All of this is making people—yes, probably mostly vaccinated people—rethink the basic questions they thought their vaccine had answered for them: Can I go to restaurants and bars unmasked? Can I go back to the office? Can I see my grandma? Can I go on vacation? Can I unmask at my people-facing job? Can I have a wedding, or a party? The answer to those questions is not quite as easy as “yes, if you’re vaccinated.” It depends partly on how many in your group are vaccinated, but the actual answer is basically the same as it’s been all pandemic: It depends on your risk tolerance, it depends on what is happening with case counts locally (though, as more people travel, this might become a less reliable tool), and it depends on any unique risk factors in your group. Kass’ perspective felt novel to me: She said she suspects that in the end, a lot of people are going to end up boosting their immunity by suffering through a mild case of COVID. So no one should feel that bad about getting sick after they’re vaxxed. What matters is getting the order right: “If everyone who gets vaccinated still gets COVID but doesn’t die, that’s a success,” she said. The issue is that it doesn’t feel like a success for vaccinated people. Plus, “if you get infected after you’re vaxxed, it’s all you talk about,” she said. And right now, that’s understandably freaking out a lot of vaccinated people who thought they were in the clear.
But vaccines—as much as we want them to and as much as we maybe were even promised they would—have not wiped out the risk of any illness at all, and therefore they have not wiped out the need for personal risk calculus. “A lot of people getting breakthrough disease won’t be fun, even if they don’t end up in hospital,” Hanage said. There are still good reasons to want to avoid COVID, even a milder, vaxxed version—if you are spending time with higher-risk people, like the immunocompromised who can’t get the same efficacy from vaccines; if you have unvaccinated kids you’re worried about (though kids are a slightly different situation). But you already know how to limit your chance of exposure—you’ve had plenty of practice at that. Pay attention to case counts (and vaccination rates) if you travel. Even though the CDC says you don’t have to, maybe still mask up in specific situations, like indoor situations where there might be lots of unvaccinated people. “I think in areas with high case counts (or some combination of cases and low vaccination rates), masking indoors in public makes a great deal of sense,” Faust said. “Even here in Boston, where the case counts are low, I would mask in indoor settings where everyone’s vaccination status is unknowable.”

DATA BLOCK >>

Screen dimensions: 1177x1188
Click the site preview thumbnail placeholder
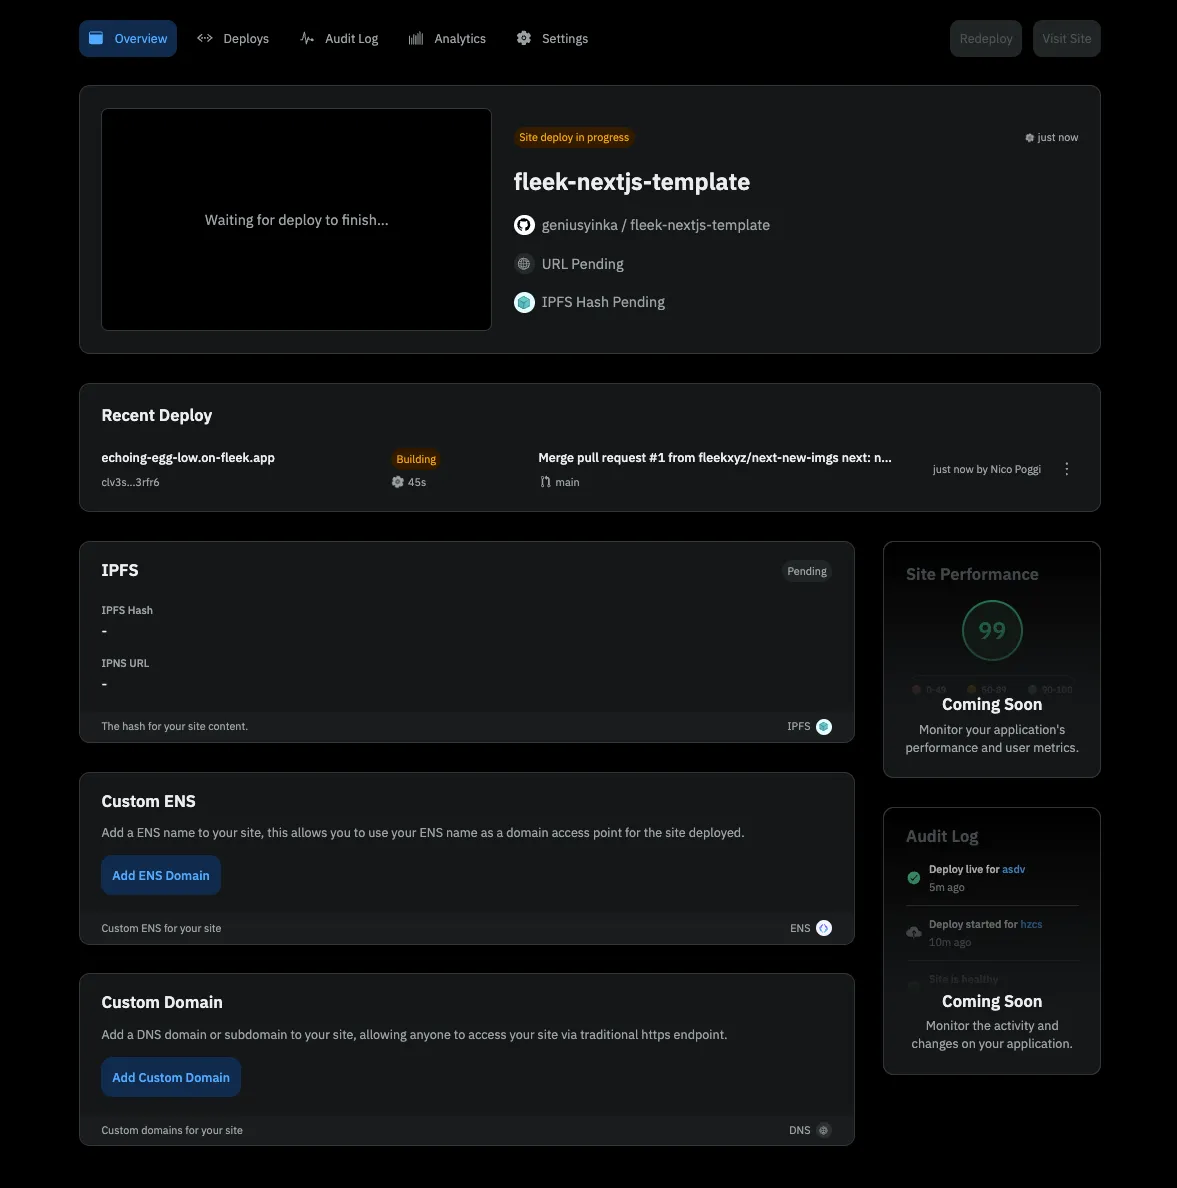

THINGS TO DO >>
1: According to the text on COVID after vaccination, what outcome does Kass say would count as a success?
2: Carry the text on COVID risk after vaccination forward from the point where it stops.
The data has no connection to the text.

RESULTS FOR EACH TASK >>
1: Everyone who gets vaccinated still getting COVID but not dying.

2:
You also don’t have to do this—as ever, living through this pandemic means taking the risks and precautions that are reasonable to you. (Obligatory caveat: Get vaccinated if you can.) The reason why everything feels so confusing right now is because we’re getting closer and closer to the point where COVID is something that we just have to live with—just as we live with a million other things that are risky but make us happy, like driving or eating meat from a questionable restaurant. Many people take different approaches to these things. That’s what we’ll eventually have to settle into with this risk, too. There will be guidance, and some of it will be evidence-based and some of it won’t, and maybe it will shift over time, and we will all have to decide how much to take it into account. Like we do with everything.